Reputation: 3
Divisors of 42 are : 1, 2, 3, 6, 7, 14, 21, 42. These divisors squared are: 1, 4, 9, 36, 49, 196, 441, 1764. The sum of the squared divisors is 2500 which is 50 * 50, a square!
Given two integers m, n (1 <= m <= n) we want to find all integers between m and n whose sum of squared divisors is itself a square. 42 is such a number.
The result will be an array of arrays, each subarray having two elements, first the number whose squared divisors is a square and then the sum of the squared divisors.
Examples:
list_squared(1, 250) --> [[1, 1], [42, 2500], [246, 84100]]
list_squared(42, 250) --> [[42, 2500], [246, 84100]]

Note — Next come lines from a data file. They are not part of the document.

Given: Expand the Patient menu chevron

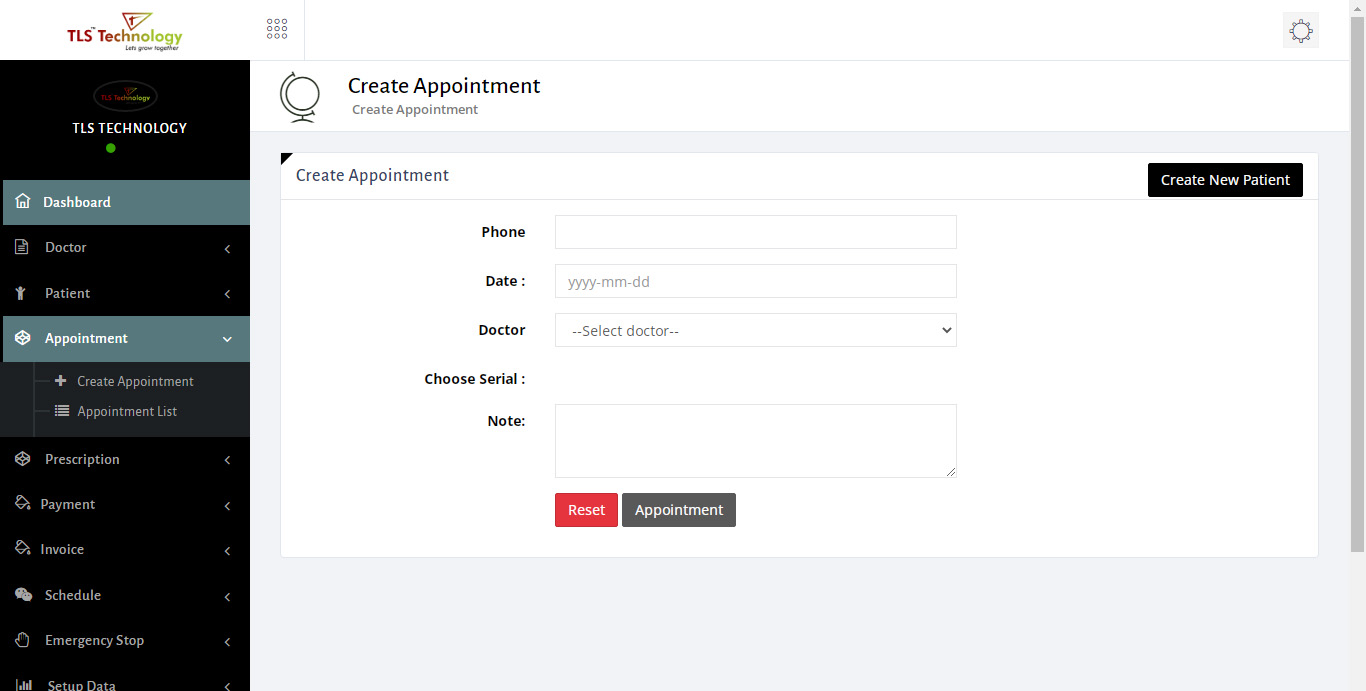Looking at the screenshot, I should [x=227, y=294].
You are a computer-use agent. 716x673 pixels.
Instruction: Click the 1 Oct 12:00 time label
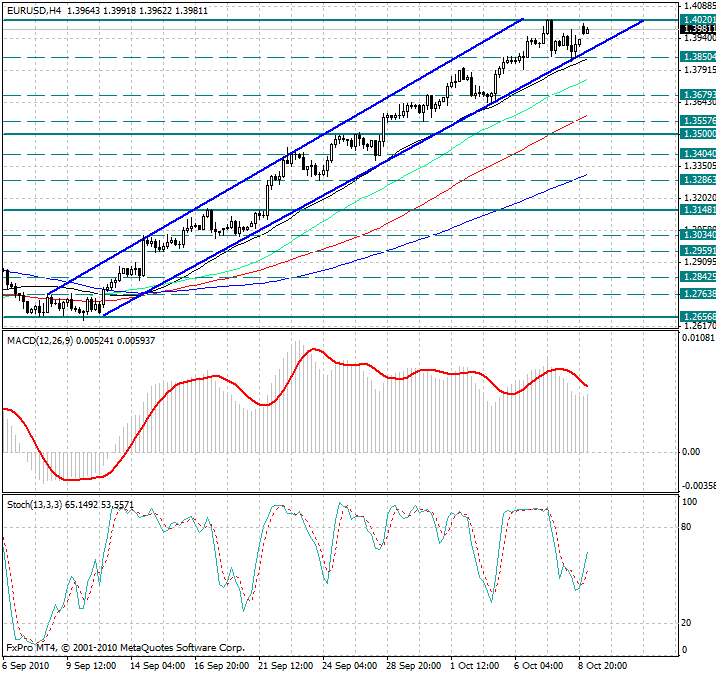pyautogui.click(x=473, y=665)
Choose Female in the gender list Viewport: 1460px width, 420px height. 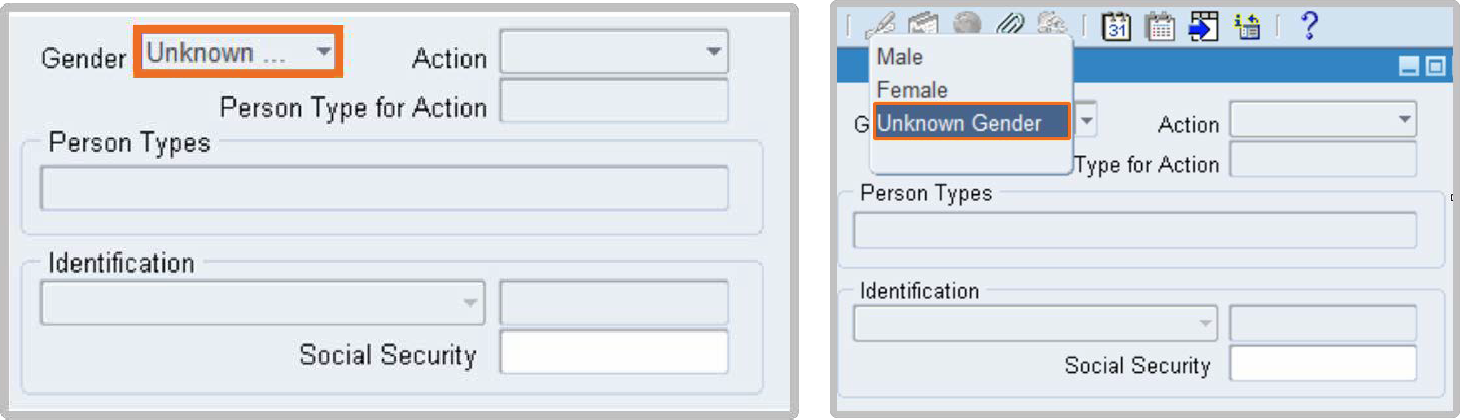pos(912,90)
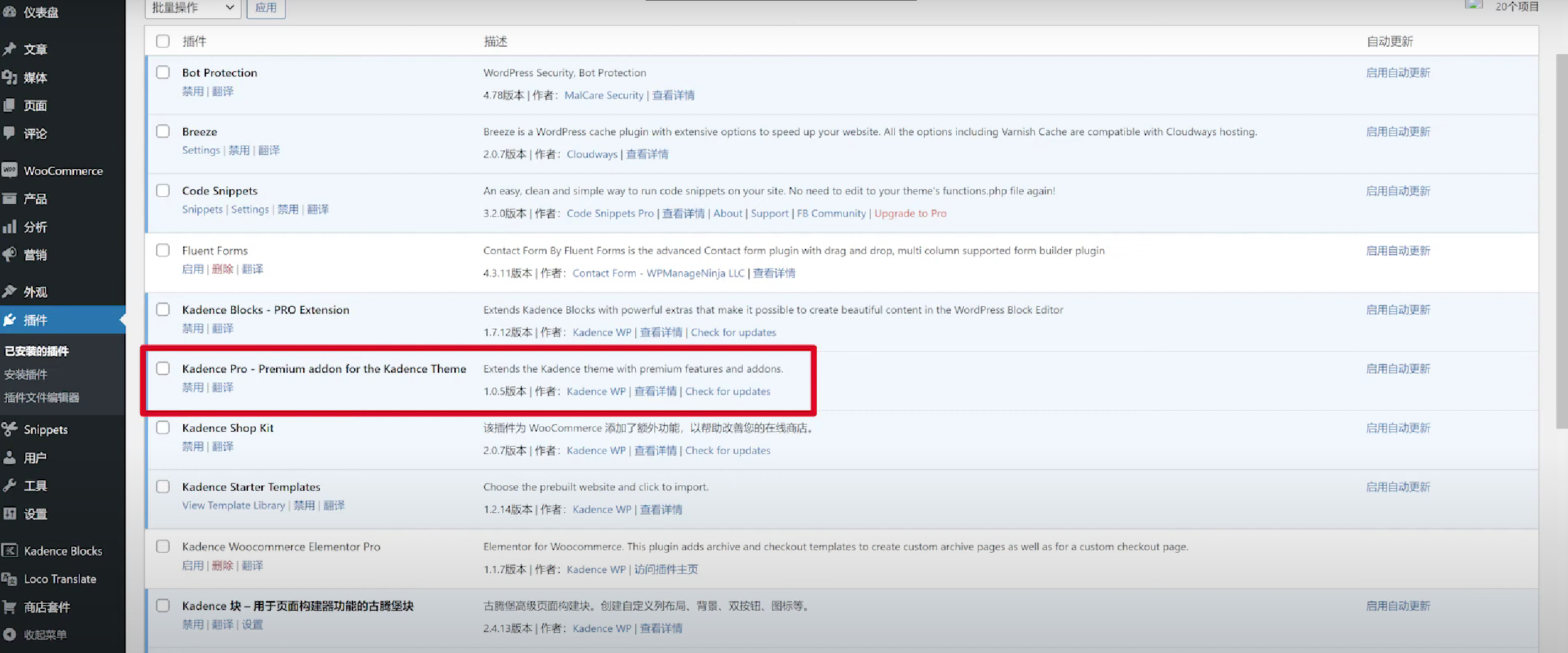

above is the instructor of the question.
I have a problem when do the practice of Coderwars. my code have passed all tests, but have a error "timeout", it means my code is not very good.how can I improve it. Below is my solution.
from math import sqrt
def get_div(x):
s = []
for i in range(1,x):
if x%i == 0:
# print i, x/i
s.append(i)
s.append(x/i)
return set(s)
def list_squared(m, n):
p = []
for i in range(m,n):
if i == 1:
p.append([1,1])
continue
s = sum(a**2 for a in get_div(i))
if float(sqrt(s)).is_integer():
p.append([i,s])
return p
Upvotes: 0
Views: 477
Reputation: 1377
Based on the answer to this question Algorithm to calculate the number of divisors of a given number and the comment from @devin-white you may want to try the following solution.
def divisors_squared_sum(x):
limit = x
squared_sum = 0
if x==1:
return 1
i = 1
while True:
if x % i == 0:
limit = x / i
if limit != i:
squared_sum += limit**2
squared_sum += i**2
i += 1
if i >= limit:
return squared_sum
def list_squared2(start, end):
res = []
for i in xrange(start, end):
squared_sum = divisors_squared_sum(i)
sqrt_sum = np.sqrt(squared_sum)
if int(sqrt_sum) == sqrt_sum:
res.append([i, squared_sum])
return res
I get the following results:
In [24]: %timeit list_squared(1, 250)
100 loops, best of 3: 3.6 ms per loop
In [25]: %timeit list_squared2(1, 250)
100 loops, best of 3: 1.96 ms per loop
Upvotes: 1
Reputation: 31
Two things I would suggest:
1) Instead of get_div and returning an array, why not change it to get_div_squared_sum and just return the sum? You're only using that array to sum anyway so if you just calculate the sum in the function then you lose an entire for loop.
2) It's been mentioned already but you only need to go to sqrt(x) in order to get every possible divisor.